--- Entries shown Enclosed Below ---

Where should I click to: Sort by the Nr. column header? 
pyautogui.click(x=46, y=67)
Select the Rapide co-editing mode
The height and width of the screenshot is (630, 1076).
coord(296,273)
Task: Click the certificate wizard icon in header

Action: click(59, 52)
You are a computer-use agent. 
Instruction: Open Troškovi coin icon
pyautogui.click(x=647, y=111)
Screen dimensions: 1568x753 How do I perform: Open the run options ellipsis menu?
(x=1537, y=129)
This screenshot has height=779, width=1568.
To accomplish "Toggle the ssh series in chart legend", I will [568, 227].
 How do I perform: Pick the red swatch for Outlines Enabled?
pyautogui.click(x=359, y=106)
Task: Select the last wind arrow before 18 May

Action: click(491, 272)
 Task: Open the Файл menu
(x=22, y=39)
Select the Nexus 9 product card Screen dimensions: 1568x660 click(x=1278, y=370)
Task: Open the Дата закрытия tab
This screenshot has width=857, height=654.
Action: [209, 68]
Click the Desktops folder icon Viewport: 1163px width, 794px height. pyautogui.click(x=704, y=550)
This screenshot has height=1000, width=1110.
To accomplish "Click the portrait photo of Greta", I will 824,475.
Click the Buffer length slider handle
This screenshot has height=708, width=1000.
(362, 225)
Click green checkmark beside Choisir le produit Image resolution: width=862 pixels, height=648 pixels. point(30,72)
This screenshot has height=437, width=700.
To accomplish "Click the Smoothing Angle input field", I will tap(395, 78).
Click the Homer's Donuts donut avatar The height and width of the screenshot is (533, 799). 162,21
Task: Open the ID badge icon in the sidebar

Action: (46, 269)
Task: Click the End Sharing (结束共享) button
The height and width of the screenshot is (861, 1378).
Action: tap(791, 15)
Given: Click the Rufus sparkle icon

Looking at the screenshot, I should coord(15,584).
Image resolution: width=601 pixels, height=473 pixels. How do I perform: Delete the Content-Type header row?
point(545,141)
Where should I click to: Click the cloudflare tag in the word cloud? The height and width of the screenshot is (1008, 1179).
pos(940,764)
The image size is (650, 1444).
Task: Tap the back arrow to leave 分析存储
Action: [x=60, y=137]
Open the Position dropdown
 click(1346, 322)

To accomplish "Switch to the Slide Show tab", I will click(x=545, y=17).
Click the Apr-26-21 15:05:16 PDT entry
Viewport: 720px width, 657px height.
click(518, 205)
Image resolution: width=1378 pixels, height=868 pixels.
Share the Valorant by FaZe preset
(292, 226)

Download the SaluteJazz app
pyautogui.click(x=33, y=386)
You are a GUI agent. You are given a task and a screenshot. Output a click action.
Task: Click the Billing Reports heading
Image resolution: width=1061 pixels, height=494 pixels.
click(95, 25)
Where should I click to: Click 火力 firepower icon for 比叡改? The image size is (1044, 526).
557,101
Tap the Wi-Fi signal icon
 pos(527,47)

--- End of Enclosed Entries shown ---

Scan the entries above for the string "agent", and copy every line where it turns up.

You are a computer-use agent. 
You are a GUI agent. You are given a task and a screenshot. Output a click action.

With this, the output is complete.